Wednesday, 4 August 1999

E.L. Doctorow: Ragtime (1974)

Edition: Picador, 1985

Ragtime is about the true nature of the United States. Doctorow chooses an important time in the development of the modern USA (the 1900s), chooses some emblematic real people (Harry Houdini and Henry Ford, among others), adds some fictional characters, and uses them to say what he wants to about the basis of American society. His account is not comfortable to read; a major part of what he has to say is related to injustice. Thus we see the ordeals faced by immigrants, the oppression of the working class, and discrimination and racism.

At the centre of all this is the Family, consisting entirely of nameless individuals (Father, Mother's Younger Brother, and so on). The writing style, which seems to me deliberately naïve, gives the impression of a world built of simple building blocks. It is like one of those paintings where everyday scenes are depicted in a small number of fairly bright colours, a sort of cartoon world.

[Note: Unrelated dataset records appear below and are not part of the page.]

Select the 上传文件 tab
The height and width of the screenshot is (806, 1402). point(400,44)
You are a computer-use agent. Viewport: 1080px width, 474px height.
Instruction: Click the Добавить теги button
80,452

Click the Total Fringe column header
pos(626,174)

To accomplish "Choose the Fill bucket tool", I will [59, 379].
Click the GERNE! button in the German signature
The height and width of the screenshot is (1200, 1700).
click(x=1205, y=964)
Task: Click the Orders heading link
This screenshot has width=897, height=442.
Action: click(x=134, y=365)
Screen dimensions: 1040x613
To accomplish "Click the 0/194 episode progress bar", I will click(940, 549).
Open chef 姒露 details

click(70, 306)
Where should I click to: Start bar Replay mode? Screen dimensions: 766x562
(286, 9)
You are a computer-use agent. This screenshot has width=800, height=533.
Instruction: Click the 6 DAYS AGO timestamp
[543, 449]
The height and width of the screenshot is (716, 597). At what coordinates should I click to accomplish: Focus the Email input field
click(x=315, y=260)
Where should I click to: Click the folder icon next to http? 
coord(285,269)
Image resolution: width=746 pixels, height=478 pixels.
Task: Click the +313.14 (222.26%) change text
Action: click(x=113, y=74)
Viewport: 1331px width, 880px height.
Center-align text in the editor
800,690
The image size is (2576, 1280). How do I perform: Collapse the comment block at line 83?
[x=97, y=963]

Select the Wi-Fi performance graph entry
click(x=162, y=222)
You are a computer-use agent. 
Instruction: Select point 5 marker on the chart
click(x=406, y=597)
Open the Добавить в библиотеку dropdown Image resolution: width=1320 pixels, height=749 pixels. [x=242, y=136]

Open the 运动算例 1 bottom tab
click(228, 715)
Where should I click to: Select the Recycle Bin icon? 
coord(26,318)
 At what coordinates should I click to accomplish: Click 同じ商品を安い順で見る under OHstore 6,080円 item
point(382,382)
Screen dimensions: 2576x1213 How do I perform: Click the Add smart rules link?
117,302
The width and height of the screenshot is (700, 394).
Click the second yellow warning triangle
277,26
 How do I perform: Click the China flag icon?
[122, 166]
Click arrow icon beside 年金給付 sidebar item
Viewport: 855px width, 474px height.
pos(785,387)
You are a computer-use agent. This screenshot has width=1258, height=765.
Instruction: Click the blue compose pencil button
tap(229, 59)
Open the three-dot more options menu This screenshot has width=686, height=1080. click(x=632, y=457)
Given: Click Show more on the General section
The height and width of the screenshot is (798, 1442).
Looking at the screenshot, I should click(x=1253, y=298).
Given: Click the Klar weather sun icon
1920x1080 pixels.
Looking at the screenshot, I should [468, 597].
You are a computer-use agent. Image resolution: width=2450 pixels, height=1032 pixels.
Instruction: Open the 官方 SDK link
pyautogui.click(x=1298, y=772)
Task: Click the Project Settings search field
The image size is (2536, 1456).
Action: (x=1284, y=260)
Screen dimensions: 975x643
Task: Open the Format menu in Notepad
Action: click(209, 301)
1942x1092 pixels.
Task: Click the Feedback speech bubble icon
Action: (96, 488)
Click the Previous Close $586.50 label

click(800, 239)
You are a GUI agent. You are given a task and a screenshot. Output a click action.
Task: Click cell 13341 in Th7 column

I don't know enough of the history of American civil rights to even have an idea whether some of the characters are historical or imaginary - Coalhouse Walker, the black musician who undertakes a campaign of violent revenge on those who have humiliated him; Nateh, the Jewish immigrant artist; Emma Goldman the agitator. Real or not, they all assume symbolic qualities, representing all those like them, just as Ford and J.P. Morgan represent capitalists and Houdini represents entertainers. In a similar way, the family without names seems to represent the generic American family, the mainstay of the "American Dream".

It is with this simplified version of reality that Doctorow sets out to depict the USA. The title gives us another way to look at the US which fits in with Doctorow's themes, though this is never emphasised in the actual body of the novel: through ragtime. This music became popular at the time in which the book is set, and was one of the earliest expressions of the consciousness of the opressed which genuinely transcended boundaries of race and class. (That is why Coalhouse is so upset when asked to play some "coon music", for that is a form of music derived from black culture which has been made acceptable - by being emasculated - and which is played by white musicians in blackface.)